Re: Improve insert/emplace robustness to self insertion

[Jonathan Wakely <jwakely at redhat dot com>]

On 04/07/16 15:55 +0100, Jonathan Wakely wrote:
> I'm getting nervous about the smart insertion trick to avoid making a
> copy, I have a devious testcase in mind which will break with that
> change. I'll share the testcase later today.

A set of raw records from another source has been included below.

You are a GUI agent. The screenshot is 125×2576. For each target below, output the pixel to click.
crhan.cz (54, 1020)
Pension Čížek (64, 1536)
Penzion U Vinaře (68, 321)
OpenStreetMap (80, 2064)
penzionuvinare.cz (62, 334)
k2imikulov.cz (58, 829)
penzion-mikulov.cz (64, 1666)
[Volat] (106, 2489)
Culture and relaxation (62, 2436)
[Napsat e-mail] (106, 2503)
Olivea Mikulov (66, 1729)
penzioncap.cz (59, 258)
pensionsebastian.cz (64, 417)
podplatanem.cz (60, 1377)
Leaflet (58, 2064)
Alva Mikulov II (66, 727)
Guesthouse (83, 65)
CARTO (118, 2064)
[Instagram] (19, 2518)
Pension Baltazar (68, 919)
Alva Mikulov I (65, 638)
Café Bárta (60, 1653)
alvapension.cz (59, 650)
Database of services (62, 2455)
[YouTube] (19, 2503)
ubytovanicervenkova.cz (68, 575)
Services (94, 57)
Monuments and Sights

Here's a testcase which passes with libstdc++ but fails with libc++
because libc++ doesn't make a copy when inserting a T lvalue into
std::vector<T>:

#include <vector>
#include <memory>
#include <cassert>

struct T
{
 T(int v = 0) : value(v) { }
 T(const T& t);
 T& operator=(const T& t);
 void make_child() { child = std::make_unique<T>(value + 10); }
 std::unique_ptr<T> child;
 int value;
};

T::T(const T& t) : value(t.value)
{
 if (t.child)
   child.reset(new T(*t.child));
}

T& T::operator=(const T& t)
{
 value = t.value;
 if (t.child)
 {
   if (child)
     *child = *t.child;
   else
     child.reset(new T(*t.child));
 }
 else
   child.reset();
 return *this;
}

int main()
{
 std::vector<T> v;
 v.reserve(3);
 v.push_back(T(1));
 v.back().make_child();
 v.push_back(T(2));
 v.back().make_child();

 assert(v[1].child->value == 12);
 assert(v[1].child->child == nullptr);

 v.insert(v.begin(), *v[1].child);

 assert(v[0].value == 12);
 assert(v[0].child == nullptr);
}

The problem is that the object being inserted (*v[1].child) is not an
element of the vector, so the optimization assumes it is unchanged by
shuffling the existing elements. That assumption is wrong.

As far as I can see, this program is perfectly valid. It's slightly
contrived to prove a point, but it's not entirely unrealistic code.